The study focused on four areas of concern: accessing health care, high-speed internet, telehealth and support for unpaid family caregivers. Seniors living in regions of the state such as the four-county GLOW region experience more difficulty acquiring these services. The information gathered by researchers should be a wake-up call for policymakers.

AARP New York released its findings Tuesday during a virtual meeting. The event featured breakout sessions where authorities discussed details of the study’s report for the four areas covered.

Speakers included Beth Finkel, AARP’s New York state director; Greg Olsen, director for the state Office for the Aging; David McNally, AARP’s New York director of government affairs and advocacy; and state Sen. Rachel May, D-Syracuse, chairwomen of the Senate Aging Committee. State Comptroller Thomas DiNapoli and state Assemblyman Angelo Santabarbara, D-Rotterdam, chairman of the Commission on Rural Resources, provided pre-recorded video messages for the meeting. Rex Smith, editor of the Upstate American and former editor of the Times Union in Albany, served as the moderator for the virtual meeting.

“This pandemic has exacerbated the disparities rural New Yorkers have long faced such as greater social and geographic isolation and less access to health care, nutritious food and increasingly critical high-speed internet,” Finkel said during the event, according to a story published Wednesday by The Daily News.

AARP New York’s report, titled “Disrupt Disparities: Addressing the Crisis for Rural New Yorkers 50+,” presents sobering data on seniors in rural areas of the state.

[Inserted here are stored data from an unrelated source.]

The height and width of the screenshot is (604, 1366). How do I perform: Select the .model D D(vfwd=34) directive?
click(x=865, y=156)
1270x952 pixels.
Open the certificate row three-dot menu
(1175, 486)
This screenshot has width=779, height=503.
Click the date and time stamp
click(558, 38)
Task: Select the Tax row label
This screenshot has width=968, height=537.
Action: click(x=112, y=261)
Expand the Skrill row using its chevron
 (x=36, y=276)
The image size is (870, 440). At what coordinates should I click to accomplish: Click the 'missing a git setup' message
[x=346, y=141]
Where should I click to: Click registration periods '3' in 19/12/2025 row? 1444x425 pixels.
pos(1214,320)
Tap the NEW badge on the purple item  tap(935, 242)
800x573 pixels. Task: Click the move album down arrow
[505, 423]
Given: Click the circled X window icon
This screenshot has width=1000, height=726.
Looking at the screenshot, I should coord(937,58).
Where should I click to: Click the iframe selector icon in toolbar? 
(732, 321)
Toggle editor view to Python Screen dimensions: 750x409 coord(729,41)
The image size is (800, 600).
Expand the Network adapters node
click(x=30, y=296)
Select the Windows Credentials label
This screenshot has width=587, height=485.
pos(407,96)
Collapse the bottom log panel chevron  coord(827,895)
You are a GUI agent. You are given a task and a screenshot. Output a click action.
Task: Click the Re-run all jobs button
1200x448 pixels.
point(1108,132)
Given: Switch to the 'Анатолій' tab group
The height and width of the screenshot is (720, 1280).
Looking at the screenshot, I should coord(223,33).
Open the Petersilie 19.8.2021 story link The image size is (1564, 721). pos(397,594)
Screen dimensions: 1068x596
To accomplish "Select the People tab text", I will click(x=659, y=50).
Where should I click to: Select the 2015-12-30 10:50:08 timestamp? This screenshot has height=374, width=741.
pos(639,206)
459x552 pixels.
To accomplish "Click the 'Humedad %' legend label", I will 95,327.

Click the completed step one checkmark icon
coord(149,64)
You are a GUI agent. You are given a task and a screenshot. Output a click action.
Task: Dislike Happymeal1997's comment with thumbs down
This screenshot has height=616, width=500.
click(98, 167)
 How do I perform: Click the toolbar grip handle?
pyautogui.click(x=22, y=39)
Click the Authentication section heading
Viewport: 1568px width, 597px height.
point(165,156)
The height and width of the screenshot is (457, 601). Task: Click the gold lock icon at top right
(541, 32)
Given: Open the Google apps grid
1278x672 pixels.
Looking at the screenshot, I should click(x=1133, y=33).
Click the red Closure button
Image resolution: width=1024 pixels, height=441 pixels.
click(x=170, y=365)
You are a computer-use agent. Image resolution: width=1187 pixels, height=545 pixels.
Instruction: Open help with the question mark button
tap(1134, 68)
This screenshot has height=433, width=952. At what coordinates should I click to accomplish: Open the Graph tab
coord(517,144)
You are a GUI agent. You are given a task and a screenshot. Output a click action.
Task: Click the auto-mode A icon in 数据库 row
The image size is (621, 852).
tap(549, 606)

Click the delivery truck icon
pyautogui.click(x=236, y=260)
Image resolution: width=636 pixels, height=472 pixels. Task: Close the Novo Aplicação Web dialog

“New York has more than 1 million New Yorkers over the age of 50 in rural areas, which is greater than the entire population of several states and the District of Columbia, Finkel said. According to the report, rural areas lose residents at rates four to five times faster than more urban areas of New York state,” the article reported. “Those who live in rural areas are more likely than those in urban areas to die prematurely from the five leading causes of death: heart disease, cancer, unintentional injury, chronic lower respiratory disease and stroke. At the same time, rural New York lost 3.1 physicians per 100,000 population between 2010 [and] 2017. There are half as many critical access hospitals for rural residents in the state as there are for New York City residents, according to the report.”

In his pre-recorded message, DiNapoli said: “A stark digital divide persists in rural parts of the state and among older New Yorkers. Residents age 65 and over lack access at almost three times the rate of New Yorkers ages 18 to 64. This affects their ability to work, access telehealth services and communicate with loved ones.”

The conclusions reached in this study come as no surprise. Community leaders in regions such as the north country have known for years that seniors living here face disadvantages when it comes to accessing the full range of medical and home health services.

“The report contains recommendations to help alleviate the problems,” according to the story. “Some of the recommendations include: pass legislation creating a caregiver tax credit to help offset the average of $7,200 that caregivers pay out of pocket for caregiving expenses annually. The report also recommends increasing access to technology and broadband and fund more in-home health care workers.”

While these problems have been apparent for years, it’s good that AARP New York conducted its own research and affirmed what people here experience. Now it’s up to policymakers throughout the state to follow through on these concerns and implement programs to address the gaps.